→ Extracted entries
+++

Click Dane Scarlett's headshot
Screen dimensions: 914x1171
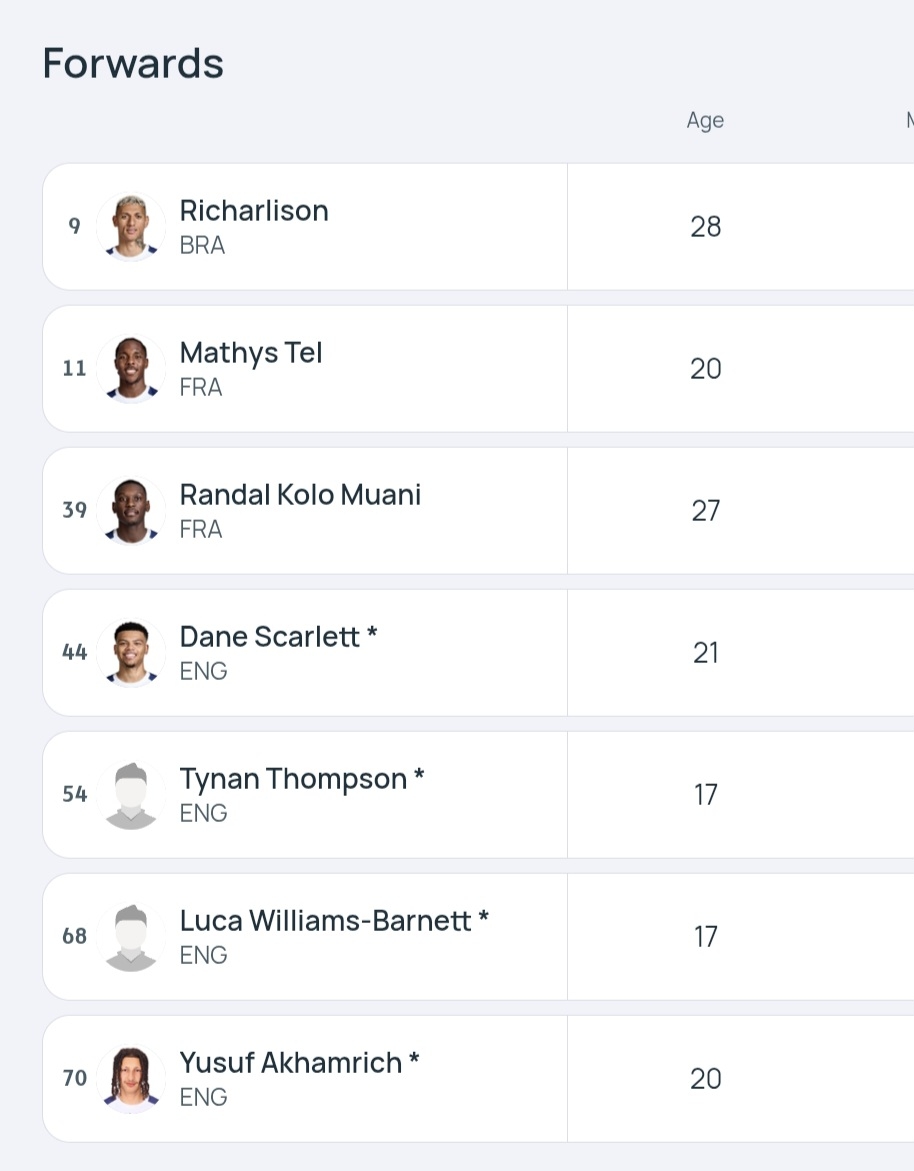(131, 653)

+++

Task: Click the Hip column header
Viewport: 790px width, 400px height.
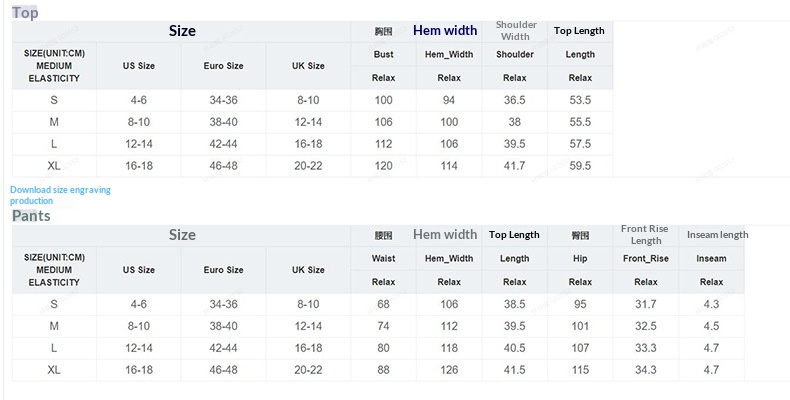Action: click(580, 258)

+++

→ What is needed
Return the lines from the one containing "Task: Click the Hip column header" through the one containing "Action: click(580, 258)", both included, copied unchanged. Leave out the pictures.

→ Output for this exercise
Task: Click the Hip column header
Viewport: 790px width, 400px height.
Action: click(580, 258)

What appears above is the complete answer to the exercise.